# What are you using lately?



## KevinR (Apr 8, 2005)

Hey all,
   Just kind of sitting here bored and was wondering what everybody is using as far as paper/developer combination lately.

I was using Ilford IV MGF FB and sprint developer.

Have been using Oriental Select VC FB and Ilford PQ Universal developer and I really like the Oriental paper. I'm definitely ordering more of that. This may sound weird, but on top of printing really nice, it drys down nice and flat compared to the Ilford.


----------



## terri (Apr 8, 2005)

All I seem to have in the house is Dektol; just mixed another batch tonight.   :mrgreen:   I have a bag of Selectol Soft on a shelf waiting for me to figure out when and how I'm going to try it.   

My main papers are the Ilford IV FB, and Agfa MC Classic 118.   This is a wonderful, versatile paper for me, that Agfa.    :thumbup:   I used it for years exclusively for hand coloring, and now it works great for bromoil printmaking (as does Dektol - a happy coincidence).   The Ilford is my favorite for straight B&W printing.


----------



## sbalsama (Apr 8, 2005)

I'm using just plain ol' Ilford RC VC Glossy, 5x7 and 8x10 (I love the 8x10, beats me why). Just put an order in for a Bergger sampler pack - 12 8x10 sheets of 3 of their papers including the VCCB I've been hearing about. It'll be my first fiber experience, so I'm excited. I also looked at the Oriental paper, have heard a lot of good things, but they didn't have a sampler  I'll just wait until I try out the Bergger since I've heard equally good things.

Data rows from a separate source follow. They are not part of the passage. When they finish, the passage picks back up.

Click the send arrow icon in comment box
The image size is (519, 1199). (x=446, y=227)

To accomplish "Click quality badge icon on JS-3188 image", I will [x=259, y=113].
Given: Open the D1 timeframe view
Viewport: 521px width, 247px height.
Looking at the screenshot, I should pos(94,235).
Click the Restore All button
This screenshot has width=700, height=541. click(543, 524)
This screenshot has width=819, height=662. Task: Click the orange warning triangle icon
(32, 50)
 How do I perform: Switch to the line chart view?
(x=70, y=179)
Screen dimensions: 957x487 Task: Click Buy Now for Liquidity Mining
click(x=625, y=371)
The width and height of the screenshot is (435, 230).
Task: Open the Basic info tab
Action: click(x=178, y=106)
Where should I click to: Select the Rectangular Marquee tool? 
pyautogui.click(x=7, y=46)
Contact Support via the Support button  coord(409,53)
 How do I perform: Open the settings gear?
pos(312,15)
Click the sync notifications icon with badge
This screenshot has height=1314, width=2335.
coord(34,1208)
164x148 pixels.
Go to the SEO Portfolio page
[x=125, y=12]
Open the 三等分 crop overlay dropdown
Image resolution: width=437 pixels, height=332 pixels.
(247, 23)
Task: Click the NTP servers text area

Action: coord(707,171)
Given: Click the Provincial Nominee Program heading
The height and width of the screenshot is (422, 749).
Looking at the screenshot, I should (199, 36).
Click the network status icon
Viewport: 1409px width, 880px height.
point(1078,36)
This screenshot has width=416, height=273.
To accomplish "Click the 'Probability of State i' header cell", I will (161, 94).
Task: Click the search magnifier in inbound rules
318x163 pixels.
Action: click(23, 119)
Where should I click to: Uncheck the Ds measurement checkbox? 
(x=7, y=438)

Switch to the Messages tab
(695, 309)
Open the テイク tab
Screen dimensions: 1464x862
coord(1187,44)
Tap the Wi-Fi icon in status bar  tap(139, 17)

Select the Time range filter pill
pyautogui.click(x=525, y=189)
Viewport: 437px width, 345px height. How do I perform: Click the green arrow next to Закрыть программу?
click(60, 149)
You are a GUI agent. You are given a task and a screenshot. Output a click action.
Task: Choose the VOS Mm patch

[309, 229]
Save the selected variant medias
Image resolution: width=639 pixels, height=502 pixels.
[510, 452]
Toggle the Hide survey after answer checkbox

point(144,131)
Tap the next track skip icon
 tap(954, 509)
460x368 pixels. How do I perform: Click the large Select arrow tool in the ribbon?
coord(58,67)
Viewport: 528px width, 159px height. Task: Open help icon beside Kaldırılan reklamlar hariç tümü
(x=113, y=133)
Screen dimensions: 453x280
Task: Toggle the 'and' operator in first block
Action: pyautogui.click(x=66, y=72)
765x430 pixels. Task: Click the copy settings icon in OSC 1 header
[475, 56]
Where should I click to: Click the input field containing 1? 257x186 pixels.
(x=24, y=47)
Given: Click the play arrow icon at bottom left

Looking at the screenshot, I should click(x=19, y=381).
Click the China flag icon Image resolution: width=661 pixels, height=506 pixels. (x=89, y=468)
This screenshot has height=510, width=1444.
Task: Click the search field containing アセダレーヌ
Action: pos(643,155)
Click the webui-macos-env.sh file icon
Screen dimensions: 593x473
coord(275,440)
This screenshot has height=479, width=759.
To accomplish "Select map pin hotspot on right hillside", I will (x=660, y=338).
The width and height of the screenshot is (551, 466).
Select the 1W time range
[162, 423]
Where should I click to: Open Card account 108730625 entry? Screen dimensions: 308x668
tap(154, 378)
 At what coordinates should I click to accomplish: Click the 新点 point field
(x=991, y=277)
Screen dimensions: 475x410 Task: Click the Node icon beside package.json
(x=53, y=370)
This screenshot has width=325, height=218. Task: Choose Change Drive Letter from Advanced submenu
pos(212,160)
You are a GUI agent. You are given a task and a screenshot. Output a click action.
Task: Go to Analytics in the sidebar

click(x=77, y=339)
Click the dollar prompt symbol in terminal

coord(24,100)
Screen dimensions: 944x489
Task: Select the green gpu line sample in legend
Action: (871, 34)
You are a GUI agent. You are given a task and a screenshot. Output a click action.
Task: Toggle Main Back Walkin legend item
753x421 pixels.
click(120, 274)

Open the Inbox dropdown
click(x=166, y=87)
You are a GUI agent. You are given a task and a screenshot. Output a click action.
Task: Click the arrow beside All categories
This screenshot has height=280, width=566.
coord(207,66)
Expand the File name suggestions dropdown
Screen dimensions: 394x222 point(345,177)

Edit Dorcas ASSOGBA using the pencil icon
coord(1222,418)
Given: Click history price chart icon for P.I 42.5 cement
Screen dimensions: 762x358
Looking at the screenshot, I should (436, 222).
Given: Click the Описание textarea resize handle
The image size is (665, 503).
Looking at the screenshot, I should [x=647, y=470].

Chemical wise, plain ol' Dektol. I haven't been properly explained to about the necessity or the reason for using anything else. I see Selectol mentioned a lot, perhaps someone could help me out here? Thanks!


----------



## ksmattfish (Apr 8, 2005)

I've been using Arista papers and chems from Freestyle (see the link at the top of the page).  They are a little bit cheaper, but seem very similar to the major manufacturers' stuff.


----------



## omalley (Apr 8, 2005)

Luminos paper and Bromophen. Luminos paper is beautiful. Looks like it's going out of style, unfortunately.


----------



## KevinR (Apr 9, 2005)

The only reason I'm using the Ilford chemistry is I am getting it at cost and the liquid is so darn easy to mix. 

I know that the recommended temp for developer is 68 (20) but is everybody going by this? I seem to be getting really nice blacks after bumping the temp up to around 74-75. I actually discovered this because the developer tray sits on my dryer, and I was drying a load at the time.  

And who is toning their prints?


----------



## ksmattfish (Apr 9, 2005)

KevinR said:
			
		

> I know that the recommended temp for developer is 68 (20) but is everybody going by this?
> 
> And who is toning their prints?



I try to use 68F for processing film, but for prints I'm usually around 78F.  I don't worry about being as precise as I do with film; I often just go with room temp.

I use sepia and selenium toner quite a bit; sometime by themselves, and sometimes I use both for a split tone.  I have some copper toner I've been meaning to try out.


----------



## terri (Apr 9, 2005)

I actually toned for the print exchange; for one set of prints, I wanted my blacks a bit richer.   Can anyone tell??       I use a highly diluted selenium when all I'm going for is a slight tonal shift like that.   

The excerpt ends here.